Challenges and advancement in direct ammonia solid oxide fuel cells: a review

Abstract

Finding solutions to tackle climate change and decarbonizing the energy sector are emerging as significant challenges for the global community. Carbon dioxide (CO₂) emission is the primary driver of global climate change, and therefore the world needs to urgently reduce CO₂ emissions by producing clean energy. Among the family of fuel cells, a solid oxide fuel cell (SOFC) is a high-efficiency power generation device with zero emission if hydrogen produced from renewable energy sources is used as a fuel. However, the utilization of hydrogen is restricted by the challenges related to its compression, storage, and transportation. Green ammonia contains 17.6 wt% hydrogen and is considered a suitable medium for hydrogen storage/carriage, facilitating CO₂-free energy systems, and so can play a critical role in the transition to clean energy.

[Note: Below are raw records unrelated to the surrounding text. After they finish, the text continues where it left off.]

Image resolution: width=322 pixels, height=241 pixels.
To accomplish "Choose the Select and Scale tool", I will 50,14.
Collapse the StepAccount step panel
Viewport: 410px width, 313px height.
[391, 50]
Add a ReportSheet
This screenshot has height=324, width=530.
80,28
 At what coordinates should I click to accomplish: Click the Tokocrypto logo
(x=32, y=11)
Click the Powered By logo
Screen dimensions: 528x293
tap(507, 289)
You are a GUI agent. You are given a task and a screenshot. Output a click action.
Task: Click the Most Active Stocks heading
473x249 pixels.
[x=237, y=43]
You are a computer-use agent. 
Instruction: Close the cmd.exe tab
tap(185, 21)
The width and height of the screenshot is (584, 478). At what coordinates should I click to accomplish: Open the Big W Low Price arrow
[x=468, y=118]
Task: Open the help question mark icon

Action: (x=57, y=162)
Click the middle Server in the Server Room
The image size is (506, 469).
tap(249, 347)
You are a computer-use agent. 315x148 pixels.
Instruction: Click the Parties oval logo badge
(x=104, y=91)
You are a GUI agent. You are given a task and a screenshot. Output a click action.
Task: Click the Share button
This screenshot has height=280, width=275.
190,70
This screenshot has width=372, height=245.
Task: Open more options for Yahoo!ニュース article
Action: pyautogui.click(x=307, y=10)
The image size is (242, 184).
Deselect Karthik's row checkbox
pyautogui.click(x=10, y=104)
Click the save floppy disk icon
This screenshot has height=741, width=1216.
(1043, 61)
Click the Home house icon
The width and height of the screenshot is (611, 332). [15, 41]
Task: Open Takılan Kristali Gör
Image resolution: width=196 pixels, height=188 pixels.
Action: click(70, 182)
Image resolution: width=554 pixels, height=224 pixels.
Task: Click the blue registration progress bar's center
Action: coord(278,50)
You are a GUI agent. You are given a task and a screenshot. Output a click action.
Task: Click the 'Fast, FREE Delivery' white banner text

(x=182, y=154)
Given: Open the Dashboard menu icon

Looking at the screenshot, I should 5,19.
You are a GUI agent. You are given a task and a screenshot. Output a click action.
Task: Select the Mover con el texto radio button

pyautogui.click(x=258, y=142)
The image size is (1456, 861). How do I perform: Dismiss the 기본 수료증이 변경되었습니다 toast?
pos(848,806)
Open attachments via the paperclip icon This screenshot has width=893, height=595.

Therefore, green ammonia is an ideal carbon-free fuel for power generation in direct ammonia SOFCs (DASOFCs). In DASOFCs, ammonia cracks into hydrogen and nitrogen in situ in the anode chamber, and hydrogen is consumed in the electrochemical process; hence, there is no need for a separate ammonia cracking and hydrogen/nitrogen separation unit. Key technological challenges, though, must be addressed to realize the potential of green ammonia as a fuel in SOFCs. Therefore, the current review focuses on the role of ammonia as an energy carrier for power generation and discusses technological challenges such as ammonia safety, open circuit voltage (OCV) stabilization, thermal shocks, NO_x/N₂O emission, nitride formation, and nickel coarsening, limited power densities, and sealing issues, and the recent advancements in DASOFC technology. This review will also cover the performance of state-of-the-art anode materials and newly emerging proton-conducting materials for DASOFCs, along with the various approaches being used for the high-efficiency and long-term stability of DASOFCs in kilowatt (kW) scale systems. Finally, we address remaining challenges, discuss new opportunities, and suggest future recommendations for developing efficient DASOFC systems for the single-step conversion of ammonia to electricity.